Monday, October 10, 2011

Educating "sustainable" individuals

DJ Ferguson is a teacher at Chelsea High School here in southeast Michigan, and is an incredibly inspiring individual. He filled the amphiteatre at the Nichols Arboretum in Ann Arbor yesterday with vigour, passion, and enthusiasm when he gave a talk for TEDxNicholsArboretum. The theme of the conference was Actions and Reactions, and was focused on how to change the decisions we make that are inevitably degrading the environment not only for future generations (of everything), but also degrading our lives, here and now.

To that end, DJ Ferguson talked about the importance of creating "sustainable" individuals. The choices we need to be making, the changes we need to be advocating for, the emotions we must have invested in this spiritual journey must be embodied and articulated in teaching and education. Instead, as DJ mentioned, the education we promote is one focused on scores, and one in which there is no emotional investment in what we learn. The process of learning itself is void of any play, of any creativity, of any end other than the grade, the job, the money. There is no money to be made in education, and so of course the government and private institutions neglect the importance of truly critical and questioning individuals. (They probably don't want critical individuals, anyway. Look at how the government and the finance sectors have responded to the Occupy Wall Street movement.) This makes me think about how Wendell Berry has written about the mindless slavery of industrialisation and capitalism.

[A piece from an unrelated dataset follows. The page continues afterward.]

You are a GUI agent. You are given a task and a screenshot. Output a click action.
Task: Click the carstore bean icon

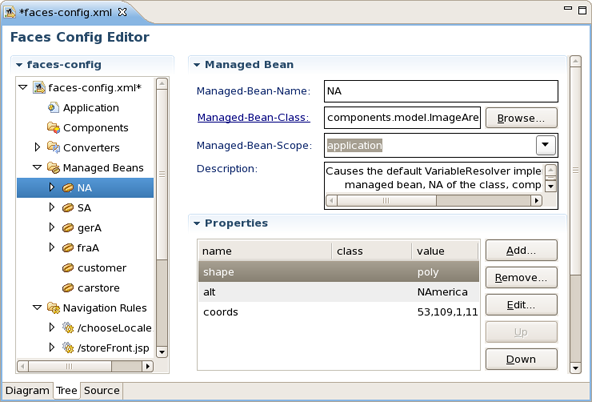[68, 288]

According to DJ, most everything about how we educate people is counter to the creation of sustainable individuals. First, in no way is learning balanced between mind and body. To him, there is an excessive focus on mind (and mindless) education, and almost none focused on the body. Therefore, it is not surprising to see ever increasing body image issues and diseases, obesity, and cardiovascular disease. Second, the motivators for education are always the end goal, or are external motivators. For example, we go to college so that we can get a job, or we go to college so that we please our parents. It is like being paid a hundred dollars to push a button again and again and again and again. If we were internally motivated, however, we would see that education is not an end goal, but a process of constant thinking, of constant learning, of constant criticism, of constant enjoyment. Education is then a spiritual journey that knows no bounds, hopefully leading to an understanding that we live in a physically limited world, but one in which our love and emotions can continue to grow. Thirdly, the education we promote is decidely unintegrated with the greater world. We are tested in isolation, we sit indoors, no longer under trees as students learned in ancient India. But as with most everything we do, our actions unfold in contexts larger than the testing room, larger than the classroom.

I highly recommend watching his talk when it is put online. I will be sure to post it.